Please copy the leading lines of the entries below exactly, concluding with the line in which "Terms (120, 2561)" occurs.

### Records supplied

((

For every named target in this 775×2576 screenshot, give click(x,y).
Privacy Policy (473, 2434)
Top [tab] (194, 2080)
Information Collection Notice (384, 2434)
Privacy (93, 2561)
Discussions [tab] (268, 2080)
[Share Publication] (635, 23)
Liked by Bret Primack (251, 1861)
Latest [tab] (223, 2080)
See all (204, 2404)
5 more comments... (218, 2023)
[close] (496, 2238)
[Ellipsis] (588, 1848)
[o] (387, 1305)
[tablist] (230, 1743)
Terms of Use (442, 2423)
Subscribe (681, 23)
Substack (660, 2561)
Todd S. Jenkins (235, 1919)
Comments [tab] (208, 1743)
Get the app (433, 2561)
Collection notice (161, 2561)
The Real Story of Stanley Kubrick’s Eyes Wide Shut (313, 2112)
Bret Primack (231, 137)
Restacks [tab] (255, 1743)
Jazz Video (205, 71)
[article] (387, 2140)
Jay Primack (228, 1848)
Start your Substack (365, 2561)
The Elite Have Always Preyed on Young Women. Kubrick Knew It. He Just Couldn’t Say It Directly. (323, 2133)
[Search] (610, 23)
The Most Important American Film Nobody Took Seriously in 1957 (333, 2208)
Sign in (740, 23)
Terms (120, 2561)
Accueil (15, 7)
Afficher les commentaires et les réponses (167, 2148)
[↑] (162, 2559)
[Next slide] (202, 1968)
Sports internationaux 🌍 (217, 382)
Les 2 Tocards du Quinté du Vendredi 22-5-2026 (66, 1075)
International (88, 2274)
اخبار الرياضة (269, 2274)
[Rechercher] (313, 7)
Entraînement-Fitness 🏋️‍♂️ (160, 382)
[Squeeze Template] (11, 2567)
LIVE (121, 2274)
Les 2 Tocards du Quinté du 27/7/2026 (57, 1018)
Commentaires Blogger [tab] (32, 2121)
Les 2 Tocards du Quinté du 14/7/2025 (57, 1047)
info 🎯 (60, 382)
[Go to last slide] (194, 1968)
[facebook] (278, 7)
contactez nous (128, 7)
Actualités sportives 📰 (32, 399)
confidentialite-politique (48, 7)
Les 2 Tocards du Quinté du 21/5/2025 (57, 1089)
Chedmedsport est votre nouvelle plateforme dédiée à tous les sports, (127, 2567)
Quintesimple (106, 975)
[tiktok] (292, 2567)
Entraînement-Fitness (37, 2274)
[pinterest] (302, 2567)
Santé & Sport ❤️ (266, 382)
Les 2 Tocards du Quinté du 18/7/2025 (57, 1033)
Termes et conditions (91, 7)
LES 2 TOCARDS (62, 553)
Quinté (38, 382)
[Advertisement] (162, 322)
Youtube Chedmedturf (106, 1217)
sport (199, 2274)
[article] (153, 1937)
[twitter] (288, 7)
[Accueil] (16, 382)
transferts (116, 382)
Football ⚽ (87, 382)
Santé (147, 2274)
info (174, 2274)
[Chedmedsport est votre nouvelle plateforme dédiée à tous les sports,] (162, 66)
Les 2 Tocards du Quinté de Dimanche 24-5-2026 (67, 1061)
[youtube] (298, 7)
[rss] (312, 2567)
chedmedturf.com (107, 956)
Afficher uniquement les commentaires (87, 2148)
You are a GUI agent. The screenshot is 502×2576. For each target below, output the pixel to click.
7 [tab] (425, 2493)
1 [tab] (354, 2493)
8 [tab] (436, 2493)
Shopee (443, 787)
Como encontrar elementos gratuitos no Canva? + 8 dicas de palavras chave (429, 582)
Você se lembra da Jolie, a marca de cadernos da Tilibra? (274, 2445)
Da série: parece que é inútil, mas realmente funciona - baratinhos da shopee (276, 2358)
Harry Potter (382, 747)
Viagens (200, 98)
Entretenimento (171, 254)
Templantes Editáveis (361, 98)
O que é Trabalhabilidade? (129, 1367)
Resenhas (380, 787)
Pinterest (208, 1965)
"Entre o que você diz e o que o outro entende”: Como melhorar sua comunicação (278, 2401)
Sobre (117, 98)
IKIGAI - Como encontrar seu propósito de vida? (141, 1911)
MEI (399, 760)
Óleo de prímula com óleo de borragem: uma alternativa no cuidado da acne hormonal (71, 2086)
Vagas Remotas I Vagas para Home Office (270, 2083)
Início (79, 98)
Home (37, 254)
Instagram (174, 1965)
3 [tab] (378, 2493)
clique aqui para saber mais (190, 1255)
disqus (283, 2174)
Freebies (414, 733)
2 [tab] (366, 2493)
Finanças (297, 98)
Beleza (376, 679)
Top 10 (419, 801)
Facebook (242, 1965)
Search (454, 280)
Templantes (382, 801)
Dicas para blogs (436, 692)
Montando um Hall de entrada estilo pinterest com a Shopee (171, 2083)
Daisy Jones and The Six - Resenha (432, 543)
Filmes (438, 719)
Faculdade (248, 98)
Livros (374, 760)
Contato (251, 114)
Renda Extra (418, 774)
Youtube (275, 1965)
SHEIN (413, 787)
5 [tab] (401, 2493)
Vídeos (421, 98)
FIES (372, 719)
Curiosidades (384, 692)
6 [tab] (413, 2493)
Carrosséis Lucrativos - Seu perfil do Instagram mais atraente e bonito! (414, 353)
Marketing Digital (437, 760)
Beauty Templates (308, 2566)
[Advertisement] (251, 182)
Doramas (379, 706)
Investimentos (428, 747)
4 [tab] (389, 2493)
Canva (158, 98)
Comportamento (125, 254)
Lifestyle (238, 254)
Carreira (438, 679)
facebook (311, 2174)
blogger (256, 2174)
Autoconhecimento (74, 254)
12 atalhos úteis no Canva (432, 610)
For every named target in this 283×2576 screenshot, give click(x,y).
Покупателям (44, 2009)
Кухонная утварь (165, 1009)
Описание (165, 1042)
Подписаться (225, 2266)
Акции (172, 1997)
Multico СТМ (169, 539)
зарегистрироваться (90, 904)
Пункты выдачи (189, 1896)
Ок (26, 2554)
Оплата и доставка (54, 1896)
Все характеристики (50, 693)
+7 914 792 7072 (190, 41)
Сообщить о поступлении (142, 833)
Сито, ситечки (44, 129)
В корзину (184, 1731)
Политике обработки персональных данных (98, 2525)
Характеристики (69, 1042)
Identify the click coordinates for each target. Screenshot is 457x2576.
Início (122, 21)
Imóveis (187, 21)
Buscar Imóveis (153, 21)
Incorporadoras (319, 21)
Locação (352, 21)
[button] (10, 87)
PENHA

))

### Output
For every named target in this 775×2576 screenshot, give click(x,y).
Privacy Policy (473, 2434)
Top [tab] (194, 2080)
Information Collection Notice (384, 2434)
Privacy (93, 2561)
Discussions [tab] (268, 2080)
[Share Publication] (635, 23)
Liked by Bret Primack (251, 1861)
Latest [tab] (223, 2080)
See all (204, 2404)
5 more comments... (218, 2023)
[close] (496, 2238)
[Ellipsis] (588, 1848)
[o] (387, 1305)
[tablist] (230, 1743)
Terms of Use (442, 2423)
Subscribe (681, 23)
Substack (660, 2561)
Todd S. Jenkins (235, 1919)
Comments [tab] (208, 1743)
Get the app (433, 2561)
Collection notice (161, 2561)
The Real Story of Stanley Kubrick’s Eyes Wide Shut (313, 2112)
Bret Primack (231, 137)
Restacks [tab] (255, 1743)
Jazz Video (205, 71)
[article] (387, 2140)
Jay Primack (228, 1848)
Start your Substack (365, 2561)
The Elite Have Always Preyed on Young Women. Kubrick Knew It. He Just Couldn’t Say It Directly. (323, 2133)
[Search] (610, 23)
The Most Important American Film Nobody Took Seriously in 1957 (333, 2208)
Sign in (740, 23)
Terms (120, 2561)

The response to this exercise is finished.